Data for analysis

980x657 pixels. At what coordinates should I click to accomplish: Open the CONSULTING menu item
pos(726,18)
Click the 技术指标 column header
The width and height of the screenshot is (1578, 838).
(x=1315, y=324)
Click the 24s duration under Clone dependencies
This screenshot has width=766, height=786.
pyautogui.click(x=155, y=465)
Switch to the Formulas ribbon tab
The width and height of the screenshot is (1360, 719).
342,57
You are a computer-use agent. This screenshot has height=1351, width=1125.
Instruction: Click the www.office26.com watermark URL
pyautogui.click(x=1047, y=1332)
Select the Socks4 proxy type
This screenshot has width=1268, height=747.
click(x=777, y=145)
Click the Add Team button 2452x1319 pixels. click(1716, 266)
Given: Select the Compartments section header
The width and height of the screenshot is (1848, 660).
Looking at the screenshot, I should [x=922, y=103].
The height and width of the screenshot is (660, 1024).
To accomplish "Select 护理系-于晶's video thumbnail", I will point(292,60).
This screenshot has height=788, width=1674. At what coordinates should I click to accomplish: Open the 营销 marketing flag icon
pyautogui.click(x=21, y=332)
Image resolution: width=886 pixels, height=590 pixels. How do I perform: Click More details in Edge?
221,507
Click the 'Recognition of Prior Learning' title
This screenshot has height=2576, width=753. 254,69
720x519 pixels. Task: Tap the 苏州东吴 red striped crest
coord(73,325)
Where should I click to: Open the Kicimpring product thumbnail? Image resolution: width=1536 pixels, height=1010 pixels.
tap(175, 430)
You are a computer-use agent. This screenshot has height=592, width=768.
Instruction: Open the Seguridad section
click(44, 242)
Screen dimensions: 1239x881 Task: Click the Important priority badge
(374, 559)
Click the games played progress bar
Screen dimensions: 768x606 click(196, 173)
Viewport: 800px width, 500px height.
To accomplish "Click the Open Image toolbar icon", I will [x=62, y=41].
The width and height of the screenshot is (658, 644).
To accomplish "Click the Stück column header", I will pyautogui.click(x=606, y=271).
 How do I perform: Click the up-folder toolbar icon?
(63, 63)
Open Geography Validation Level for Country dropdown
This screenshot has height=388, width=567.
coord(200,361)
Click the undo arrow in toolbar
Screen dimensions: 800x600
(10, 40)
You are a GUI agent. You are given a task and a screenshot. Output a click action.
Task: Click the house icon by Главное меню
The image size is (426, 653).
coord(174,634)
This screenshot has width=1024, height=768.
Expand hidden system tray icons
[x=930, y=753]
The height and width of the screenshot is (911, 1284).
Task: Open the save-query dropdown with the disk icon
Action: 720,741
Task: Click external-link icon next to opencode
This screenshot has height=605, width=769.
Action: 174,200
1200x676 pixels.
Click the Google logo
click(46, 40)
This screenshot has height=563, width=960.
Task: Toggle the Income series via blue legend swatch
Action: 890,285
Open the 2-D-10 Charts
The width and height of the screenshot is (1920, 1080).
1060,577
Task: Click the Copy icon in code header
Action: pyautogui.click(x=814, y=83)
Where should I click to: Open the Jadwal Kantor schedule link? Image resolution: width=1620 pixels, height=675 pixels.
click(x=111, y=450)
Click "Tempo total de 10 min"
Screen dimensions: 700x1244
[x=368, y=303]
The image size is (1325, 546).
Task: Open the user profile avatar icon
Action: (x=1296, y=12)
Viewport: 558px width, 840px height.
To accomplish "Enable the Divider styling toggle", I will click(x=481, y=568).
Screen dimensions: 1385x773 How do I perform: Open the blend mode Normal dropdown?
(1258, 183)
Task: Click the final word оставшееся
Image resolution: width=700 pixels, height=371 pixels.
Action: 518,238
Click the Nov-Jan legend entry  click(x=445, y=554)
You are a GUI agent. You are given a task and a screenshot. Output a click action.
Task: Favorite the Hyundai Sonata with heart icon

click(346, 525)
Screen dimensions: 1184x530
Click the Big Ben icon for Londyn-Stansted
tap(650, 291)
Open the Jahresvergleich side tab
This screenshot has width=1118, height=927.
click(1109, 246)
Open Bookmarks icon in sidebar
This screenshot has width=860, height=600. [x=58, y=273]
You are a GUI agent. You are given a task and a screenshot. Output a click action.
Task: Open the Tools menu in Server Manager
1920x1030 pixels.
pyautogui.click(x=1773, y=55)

What this task involves
The records above should be reproduced in full, exactly as they read.

Reply to the task
980x657 pixels. At what coordinates should I click to accomplish: Open the CONSULTING menu item
pos(726,18)
Click the 技术指标 column header
The width and height of the screenshot is (1578, 838).
(x=1315, y=324)
Click the 24s duration under Clone dependencies
This screenshot has width=766, height=786.
pyautogui.click(x=155, y=465)
Switch to the Formulas ribbon tab
The width and height of the screenshot is (1360, 719).
342,57
You are a computer-use agent. This screenshot has height=1351, width=1125.
Instruction: Click the www.office26.com watermark URL
pyautogui.click(x=1047, y=1332)
Select the Socks4 proxy type
This screenshot has width=1268, height=747.
click(x=777, y=145)
Click the Add Team button 2452x1319 pixels. click(1716, 266)
Given: Select the Compartments section header
The width and height of the screenshot is (1848, 660).
Looking at the screenshot, I should [x=922, y=103].
The height and width of the screenshot is (660, 1024).
To accomplish "Select 护理系-于晶's video thumbnail", I will point(292,60).
This screenshot has height=788, width=1674. At what coordinates should I click to accomplish: Open the 营销 marketing flag icon
pyautogui.click(x=21, y=332)
Image resolution: width=886 pixels, height=590 pixels. How do I perform: Click More details in Edge?
221,507
Click the 'Recognition of Prior Learning' title
This screenshot has height=2576, width=753. 254,69
720x519 pixels. Task: Tap the 苏州东吴 red striped crest
coord(73,325)
Where should I click to: Open the Kicimpring product thumbnail? Image resolution: width=1536 pixels, height=1010 pixels.
tap(175, 430)
You are a computer-use agent. This screenshot has height=592, width=768.
Instruction: Open the Seguridad section
click(44, 242)
Screen dimensions: 1239x881 Task: Click the Important priority badge
(374, 559)
Click the games played progress bar
Screen dimensions: 768x606 click(196, 173)
Viewport: 800px width, 500px height.
To accomplish "Click the Open Image toolbar icon", I will [x=62, y=41].
The width and height of the screenshot is (658, 644).
To accomplish "Click the Stück column header", I will pyautogui.click(x=606, y=271).
 How do I perform: Click the up-folder toolbar icon?
(63, 63)
Open Geography Validation Level for Country dropdown
This screenshot has height=388, width=567.
coord(200,361)
Click the undo arrow in toolbar
Screen dimensions: 800x600
(10, 40)
You are a GUI agent. You are given a task and a screenshot. Output a click action.
Task: Click the house icon by Главное меню
The image size is (426, 653).
coord(174,634)
This screenshot has width=1024, height=768.
Expand hidden system tray icons
[x=930, y=753]
The height and width of the screenshot is (911, 1284).
Task: Open the save-query dropdown with the disk icon
Action: 720,741
Task: Click external-link icon next to opencode
This screenshot has height=605, width=769.
Action: 174,200
1200x676 pixels.
Click the Google logo
click(46, 40)
This screenshot has height=563, width=960.
Task: Toggle the Income series via blue legend swatch
Action: 890,285
Open the 2-D-10 Charts
The width and height of the screenshot is (1920, 1080).
1060,577
Task: Click the Copy icon in code header
Action: pyautogui.click(x=814, y=83)
Where should I click to: Open the Jadwal Kantor schedule link? Image resolution: width=1620 pixels, height=675 pixels.
click(x=111, y=450)
Click "Tempo total de 10 min"
Screen dimensions: 700x1244
[x=368, y=303]
The image size is (1325, 546).
Task: Open the user profile avatar icon
Action: (x=1296, y=12)
Viewport: 558px width, 840px height.
To accomplish "Enable the Divider styling toggle", I will click(x=481, y=568).
Screen dimensions: 1385x773 How do I perform: Open the blend mode Normal dropdown?
(1258, 183)
Task: Click the final word оставшееся
Image resolution: width=700 pixels, height=371 pixels.
Action: 518,238
Click the Nov-Jan legend entry  click(x=445, y=554)
You are a GUI agent. You are given a task and a screenshot. Output a click action.
Task: Favorite the Hyundai Sonata with heart icon

click(346, 525)
Screen dimensions: 1184x530
Click the Big Ben icon for Londyn-Stansted
tap(650, 291)
Open the Jahresvergleich side tab
This screenshot has width=1118, height=927.
click(1109, 246)
Open Bookmarks icon in sidebar
This screenshot has width=860, height=600. [x=58, y=273]
You are a GUI agent. You are given a task and a screenshot. Output a click action.
Task: Open the Tools menu in Server Manager
1920x1030 pixels.
pyautogui.click(x=1773, y=55)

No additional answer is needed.